Records for this exercise:

>>>

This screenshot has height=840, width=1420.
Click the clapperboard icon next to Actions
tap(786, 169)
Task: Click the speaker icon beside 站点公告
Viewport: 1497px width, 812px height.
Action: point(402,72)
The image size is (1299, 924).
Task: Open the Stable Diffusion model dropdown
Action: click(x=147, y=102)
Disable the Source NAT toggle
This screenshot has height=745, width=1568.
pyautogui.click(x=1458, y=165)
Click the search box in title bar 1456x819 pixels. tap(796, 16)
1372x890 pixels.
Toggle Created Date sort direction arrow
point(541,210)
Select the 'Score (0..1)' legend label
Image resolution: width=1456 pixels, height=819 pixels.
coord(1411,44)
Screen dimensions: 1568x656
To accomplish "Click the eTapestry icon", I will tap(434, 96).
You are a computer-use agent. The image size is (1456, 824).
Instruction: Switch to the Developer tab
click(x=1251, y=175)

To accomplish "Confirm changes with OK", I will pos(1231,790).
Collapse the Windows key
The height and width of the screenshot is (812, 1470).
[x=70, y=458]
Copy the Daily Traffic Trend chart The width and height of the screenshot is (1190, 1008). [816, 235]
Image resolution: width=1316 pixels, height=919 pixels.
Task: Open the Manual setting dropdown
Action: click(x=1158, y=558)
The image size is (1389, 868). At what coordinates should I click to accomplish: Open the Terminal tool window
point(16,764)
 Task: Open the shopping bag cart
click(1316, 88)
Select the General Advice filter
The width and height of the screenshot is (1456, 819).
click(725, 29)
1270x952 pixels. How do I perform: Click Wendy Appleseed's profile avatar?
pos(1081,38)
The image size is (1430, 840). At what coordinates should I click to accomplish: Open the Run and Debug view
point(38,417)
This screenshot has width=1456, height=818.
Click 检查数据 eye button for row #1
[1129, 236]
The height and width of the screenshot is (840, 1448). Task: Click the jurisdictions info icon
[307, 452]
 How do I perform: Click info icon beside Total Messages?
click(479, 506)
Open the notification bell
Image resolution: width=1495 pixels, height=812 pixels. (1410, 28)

<<<

Assigned task: Give the listing again, exactly as it was written.

Solved problem:
This screenshot has height=840, width=1420.
Click the clapperboard icon next to Actions
tap(786, 169)
Task: Click the speaker icon beside 站点公告
Viewport: 1497px width, 812px height.
Action: point(402,72)
The image size is (1299, 924).
Task: Open the Stable Diffusion model dropdown
Action: click(x=147, y=102)
Disable the Source NAT toggle
This screenshot has height=745, width=1568.
pyautogui.click(x=1458, y=165)
Click the search box in title bar 1456x819 pixels. tap(796, 16)
1372x890 pixels.
Toggle Created Date sort direction arrow
point(541,210)
Select the 'Score (0..1)' legend label
Image resolution: width=1456 pixels, height=819 pixels.
coord(1411,44)
Screen dimensions: 1568x656
To accomplish "Click the eTapestry icon", I will tap(434, 96).
You are a computer-use agent. The image size is (1456, 824).
Instruction: Switch to the Developer tab
click(x=1251, y=175)

To accomplish "Confirm changes with OK", I will pos(1231,790).
Collapse the Windows key
The height and width of the screenshot is (812, 1470).
[x=70, y=458]
Copy the Daily Traffic Trend chart The width and height of the screenshot is (1190, 1008). [816, 235]
Image resolution: width=1316 pixels, height=919 pixels.
Task: Open the Manual setting dropdown
Action: click(x=1158, y=558)
The image size is (1389, 868). At what coordinates should I click to accomplish: Open the Terminal tool window
point(16,764)
 Task: Open the shopping bag cart
click(1316, 88)
Select the General Advice filter
The width and height of the screenshot is (1456, 819).
click(725, 29)
1270x952 pixels. How do I perform: Click Wendy Appleseed's profile avatar?
pos(1081,38)
The image size is (1430, 840). At what coordinates should I click to accomplish: Open the Run and Debug view
point(38,417)
This screenshot has width=1456, height=818.
Click 检查数据 eye button for row #1
[1129, 236]
The height and width of the screenshot is (840, 1448). Task: Click the jurisdictions info icon
[307, 452]
 How do I perform: Click info icon beside Total Messages?
click(479, 506)
Open the notification bell
Image resolution: width=1495 pixels, height=812 pixels. (1410, 28)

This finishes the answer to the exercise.